Quel tema esiste, e non si circoscrive al mettere mano ad un sistema pensionistico che deve essere posto in grado di reggersi. C’è il problema delle politiche attive del lavoro, non riducibile ad un mix di sussidi di cittadinanza (con cui fra il resto non si campa) e di cassa integrazione infinita. C’è il tema della lotta all’evasione fiscale, perché non possiamo certo farci finanziare dalla UE perché una quota di cittadini non paghi le tasse dovute. L’elenco è lungo, ma in gran parte è anche più che noto.
BASTA CON I DECRETI
Dunque bisogna lavorare per preparare il paese a quel nuovo mondo che ci attende, a quel cambio di mentalità e di costumi che sarà necessario (e potrà essere più che positivo). Non si fanno riforme di portata epocale imponendole per decreto da un giorno all’altro.

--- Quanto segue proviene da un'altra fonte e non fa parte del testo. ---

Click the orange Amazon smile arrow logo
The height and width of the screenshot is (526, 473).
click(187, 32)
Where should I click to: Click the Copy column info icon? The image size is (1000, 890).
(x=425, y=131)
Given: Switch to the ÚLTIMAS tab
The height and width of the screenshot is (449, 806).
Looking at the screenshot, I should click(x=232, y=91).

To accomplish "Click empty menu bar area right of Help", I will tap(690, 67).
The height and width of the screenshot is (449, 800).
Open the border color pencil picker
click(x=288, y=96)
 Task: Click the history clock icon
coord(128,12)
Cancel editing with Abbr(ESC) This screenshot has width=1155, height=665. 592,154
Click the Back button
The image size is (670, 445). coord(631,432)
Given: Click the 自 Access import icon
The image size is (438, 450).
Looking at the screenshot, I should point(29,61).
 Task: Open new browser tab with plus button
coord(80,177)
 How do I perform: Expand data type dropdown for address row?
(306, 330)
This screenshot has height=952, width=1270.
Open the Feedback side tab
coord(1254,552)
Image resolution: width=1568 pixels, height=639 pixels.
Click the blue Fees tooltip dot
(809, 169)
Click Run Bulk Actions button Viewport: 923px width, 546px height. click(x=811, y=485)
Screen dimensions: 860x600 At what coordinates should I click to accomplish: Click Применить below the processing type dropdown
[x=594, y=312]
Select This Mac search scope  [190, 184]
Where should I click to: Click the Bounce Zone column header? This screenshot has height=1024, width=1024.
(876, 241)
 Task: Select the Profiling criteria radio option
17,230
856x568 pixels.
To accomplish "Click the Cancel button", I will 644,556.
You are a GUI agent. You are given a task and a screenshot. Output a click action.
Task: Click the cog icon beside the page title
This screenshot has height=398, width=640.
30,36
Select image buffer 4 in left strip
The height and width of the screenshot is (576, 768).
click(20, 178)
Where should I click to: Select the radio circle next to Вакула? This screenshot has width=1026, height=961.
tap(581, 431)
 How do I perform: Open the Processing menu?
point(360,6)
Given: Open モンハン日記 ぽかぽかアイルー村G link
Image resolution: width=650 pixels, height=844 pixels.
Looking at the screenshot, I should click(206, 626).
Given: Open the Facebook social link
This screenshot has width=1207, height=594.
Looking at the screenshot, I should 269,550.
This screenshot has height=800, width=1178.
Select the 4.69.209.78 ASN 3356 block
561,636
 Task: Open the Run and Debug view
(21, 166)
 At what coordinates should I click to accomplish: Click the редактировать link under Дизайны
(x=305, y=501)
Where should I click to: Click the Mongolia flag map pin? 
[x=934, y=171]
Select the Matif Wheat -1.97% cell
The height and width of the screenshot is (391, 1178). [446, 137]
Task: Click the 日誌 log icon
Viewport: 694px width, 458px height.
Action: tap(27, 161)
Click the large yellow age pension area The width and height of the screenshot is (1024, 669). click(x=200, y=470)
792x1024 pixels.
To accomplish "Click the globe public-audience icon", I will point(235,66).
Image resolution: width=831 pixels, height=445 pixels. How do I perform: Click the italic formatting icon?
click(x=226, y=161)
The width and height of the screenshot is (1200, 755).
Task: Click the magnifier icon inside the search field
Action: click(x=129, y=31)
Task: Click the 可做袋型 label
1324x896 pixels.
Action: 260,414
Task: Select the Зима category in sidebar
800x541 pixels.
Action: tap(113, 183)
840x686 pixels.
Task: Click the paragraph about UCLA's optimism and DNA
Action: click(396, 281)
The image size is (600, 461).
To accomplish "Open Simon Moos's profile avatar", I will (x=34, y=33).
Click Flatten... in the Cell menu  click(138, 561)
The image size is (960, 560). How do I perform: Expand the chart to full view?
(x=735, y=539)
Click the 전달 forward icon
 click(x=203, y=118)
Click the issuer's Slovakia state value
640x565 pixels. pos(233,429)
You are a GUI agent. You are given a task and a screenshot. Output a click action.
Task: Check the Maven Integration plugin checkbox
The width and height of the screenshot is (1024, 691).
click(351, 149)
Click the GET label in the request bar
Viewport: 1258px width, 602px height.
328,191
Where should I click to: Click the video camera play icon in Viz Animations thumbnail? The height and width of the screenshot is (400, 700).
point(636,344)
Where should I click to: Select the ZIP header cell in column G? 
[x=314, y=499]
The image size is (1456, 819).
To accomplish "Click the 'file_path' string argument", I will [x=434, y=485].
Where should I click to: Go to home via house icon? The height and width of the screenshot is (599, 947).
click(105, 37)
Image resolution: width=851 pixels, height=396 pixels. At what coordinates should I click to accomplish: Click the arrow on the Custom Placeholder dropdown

Il fallimento di tanti tentativi che pur sono stati fatti è dipeso anche da questa incapacità di “preparare il paese alle riforme”. Per fare questo è necessario costruire un consenso il più ampio possibile, senza tenere conto di steccati elettorali e di lobbismi di vario genere, comunque mascherati.
La capacità di leadership è quella di mettersi alla testa di questo moto di rinnovamento, trascinandosi dietro le forze politiche, sociali e culturali del paese. Se non si riesce a trovarla non si regge di fronte ad una crisi della portata della grande pandemia del 2020.